When Daisy walks in on Eleanor and the queen, the queen has both hands clasped. In the next shot, one is up and one is hanging at her side.
When FDR turns on the car radio, music begins to play almost immediately. In the pre-transistor era depicted, all radios used tubes and took many seconds to warm up before providing any sound.
The Navy bandsmen playing during dinner are dressed as officers--bandsmen in the Navy are enlisted sailors. The conductor of the band would have been an officer or warrant officer, but not the bandsmen.
The King and Queen are shown arriving at Springwood to be greeted by FDR. The real King George VI and Queen Elizabeth the Queen Mother accompanied Franklin D. Roosevelt and Eleanor Roosevelt to Hyde Park after several days in Washington, DC, arriving with the Roosevelts.
When the King and Queen of England drive through the gates at Hyde Park, and shortly thereafter when they are received by the president, the Marine detail would have been sharply commanded to raise their rifles to the position of "present-arms"--their rifles remain at their sides the entire time.
The King and Queen arrive to greet FDR at his home Springwood, but the building shown in the movie bears little resemblance to Springwood.
When FDR first shows Daisy his stamp collection, we see post-1939 models.
Several cars are shown with black New York license plates (with New York World's Fair lettering). These were actually 1938 plates which would have been replaced with updated orange 1939 plates very early in the year - well before the scheduled June 1939 royal visit.
This movie sets the relationship between FDR and Margaret Suckley (Daisy) as beginning after he was president. It did begin with a call from Franklin D. Roosevelt's mother Sara Delano Roosevelt, but it was in 1922, 10 years before he won the presidency.
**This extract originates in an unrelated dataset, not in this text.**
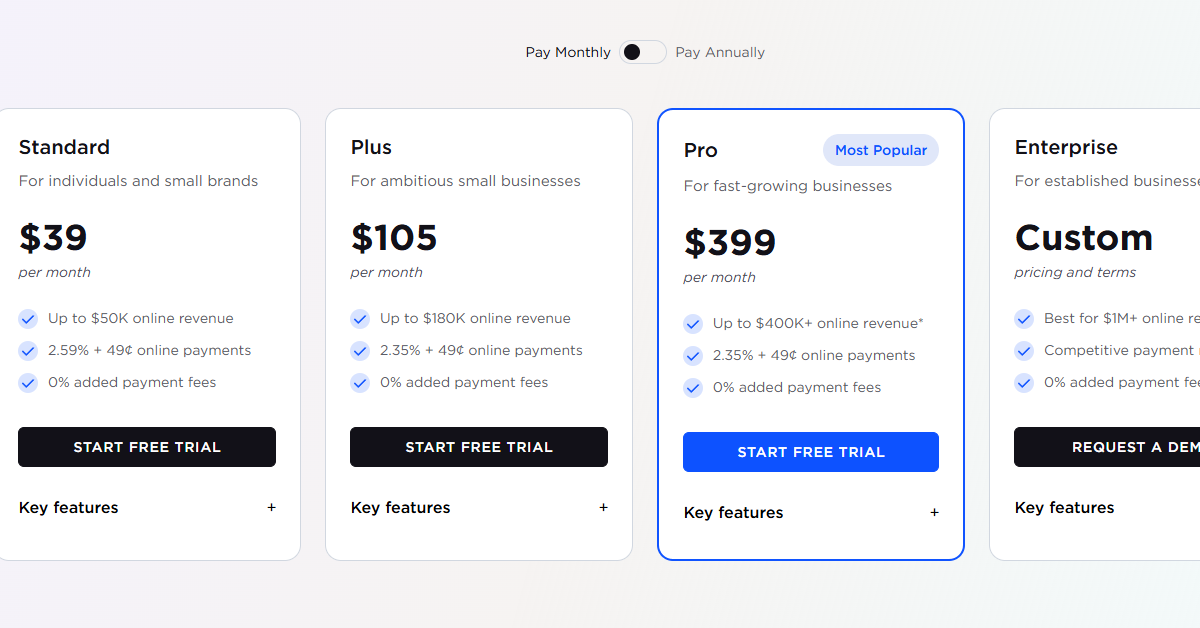Switch billing toggle to Pay Annually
When FDR calls for an end to Ish-ti-opi's ceremonial dance, Eleanor Roosevelt invites everyone to thank Ish-ti-opi in Cherokee. Ish-ti-opi (a.k.a., Wesley L. Robertson) was a Choctaw Indian, not a Cherokee. In any event, the word "yakoke" used for "thank you" is correctly Choctaw, not Cherokee. The Cherokee words for "thank you" are "wado" and "s'gi".
When Sara D. Roosevelt (FDR's mother) formally greets Queen Elizabeth (when she arrives in the dining room for the formal dinner), Mrs. Roosevelt calls her "Your Highness". She should have called her "Your Majesty", which is the correct title for a the King or Queen.
FDR shows Daisy a stamp of Victoria Falls in what was at the time Southern Rhodesia now on the border of Zambia and Zimbabwe. He tells her they are the highest waterfalls in the world. They are the largest waterfalls, but not the tallest. The tallest are Angel Falls in Venezuela.